Please restate each line of the material word for word and omit any pictures.

**Supplied data**
'''
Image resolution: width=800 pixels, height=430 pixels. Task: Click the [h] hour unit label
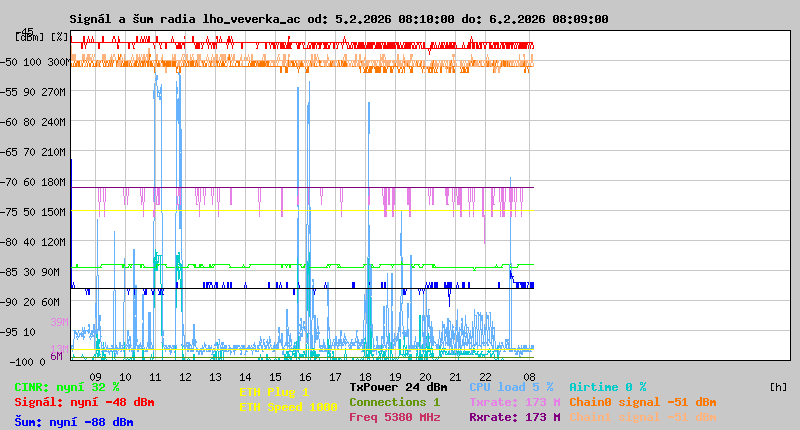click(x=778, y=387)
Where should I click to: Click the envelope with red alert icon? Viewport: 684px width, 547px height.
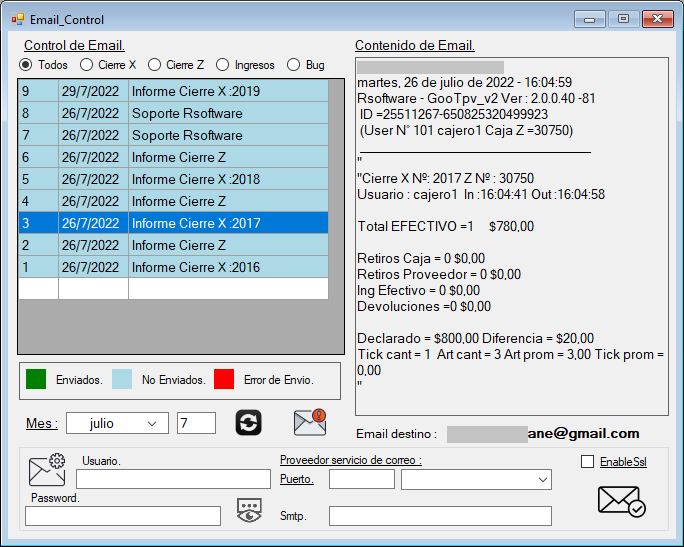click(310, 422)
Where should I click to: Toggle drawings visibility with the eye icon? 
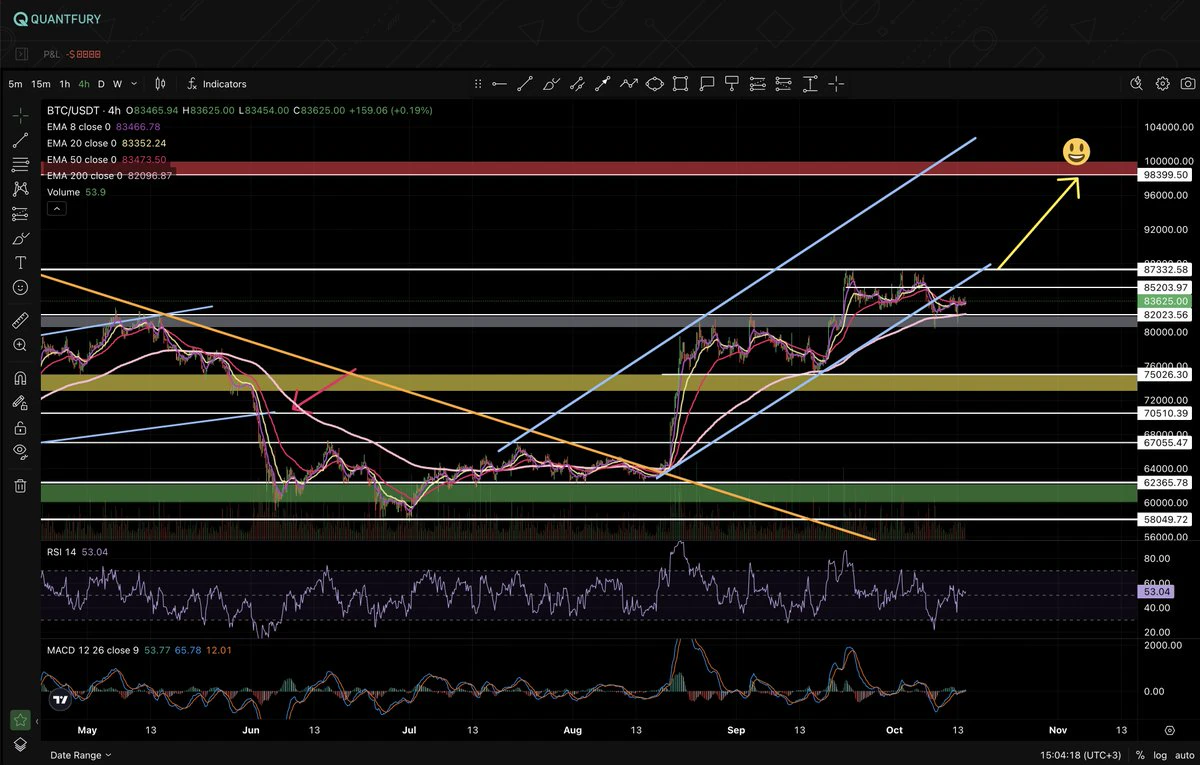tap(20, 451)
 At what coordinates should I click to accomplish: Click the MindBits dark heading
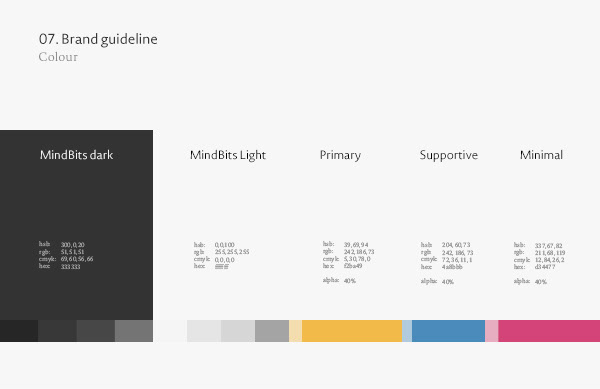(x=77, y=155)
'''
**Solution for this task**
Image resolution: width=800 pixels, height=430 pixels. Task: Click the [h] hour unit label
click(x=778, y=387)
Where should I click to: Click the envelope with red alert icon? Viewport: 684px width, 547px height.
click(310, 422)
Where should I click to: Toggle drawings visibility with the eye icon? 
tap(20, 451)
 At what coordinates should I click to accomplish: Click the MindBits dark heading
(x=77, y=155)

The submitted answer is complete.